Louella Fletcher-Michie - the daughter of actor John Michie - died after taking the recreational drug 2C-P at the festival. Her boyfriend, Ceon Broughton, was convicted of her manslaughter by gross negligence on 28 February 2019, having videoed her over a period of six hours hallucinating and then begging for help, rather than taking her to the festival hospital tent only 400 metres away. He was also convicted to supplying a Class A drug, and sentenced to eight and a half years in prison. In August 2020 the manslaughter conviction was quashed on appeal, but the conviction for supplying a Class A drug stands.

==Bestival Toronto 2015==
- 12–13 June 2015

It was announced in February 2015 that for the first time, Bestival would be heading to North America. It was held at Toronto Islands and co-organized by SFX Entertainment and Toronto promoter Embrace. The headliners were Florence + The Machine and Nas performing "Illmatic". Other performers included Flume, Caribou, SBTRKT, Flosstradamus and Jamie xx.

==Bestival Toronto 2016==
- 11–12 June 2016

On 29 February 2016 the dates for the second Bestival Toronto were confirmed to be 11 and 12 June and the new location announced was Woodbine Park. The headliners were announced on 11 March 2016 to be The Cure and Tame Impala. Other performers included Odesza, Grimes, Jamie xx, Porter Robinson, Madeon, Tchami and Daughter.

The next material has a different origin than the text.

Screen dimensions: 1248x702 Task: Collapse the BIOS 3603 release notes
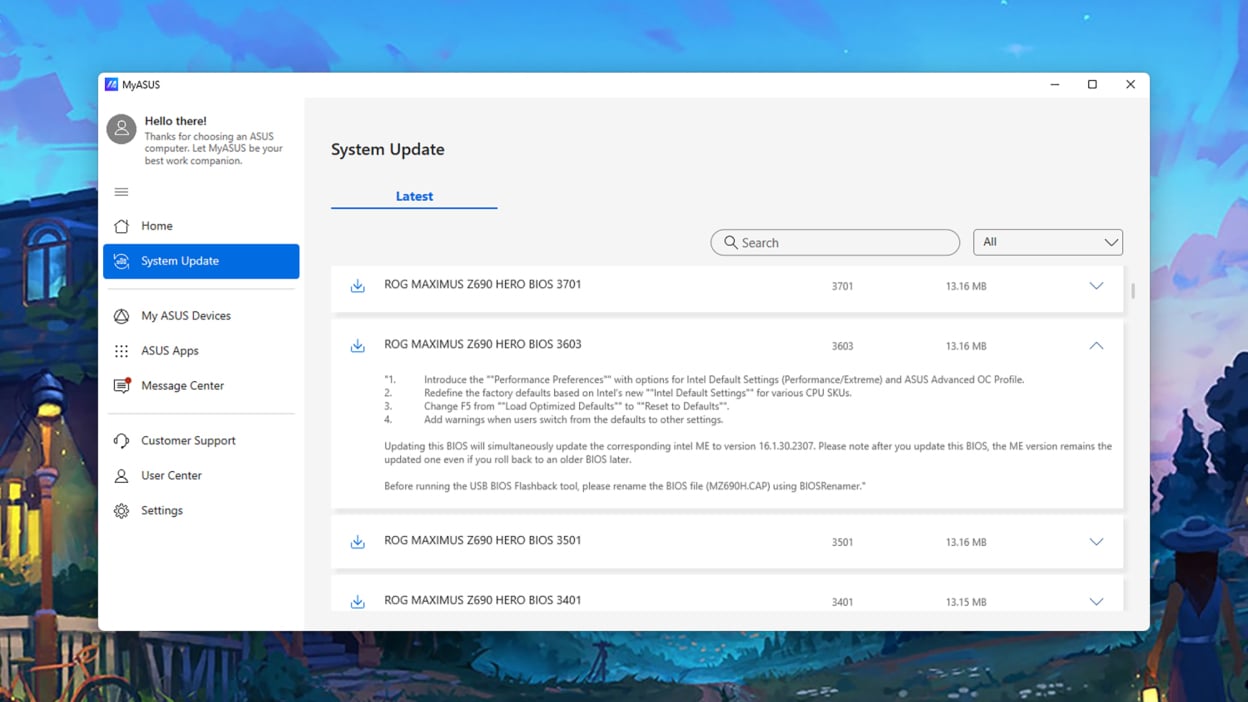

On 4 May 2017 the organizers announced that there will be no Bestival Toronto in 2017, and they are "aiming to return in the future".

==Bestival Bali 2017==
- 30 September–1 October 2017

It was announced that the inaugural edition of Bestival Bali would be held on 30 September and 1 October 2017 at Garuda Wisnu Kencana Cultural Park. The headliners were Alt-J and Rudimental. Other performers included Pendulum, Purity Ring, De La Soul, Bag Raiders, George Clinton & Parliament - Funkadelic, Stars & Rabbit and Rob da Bank.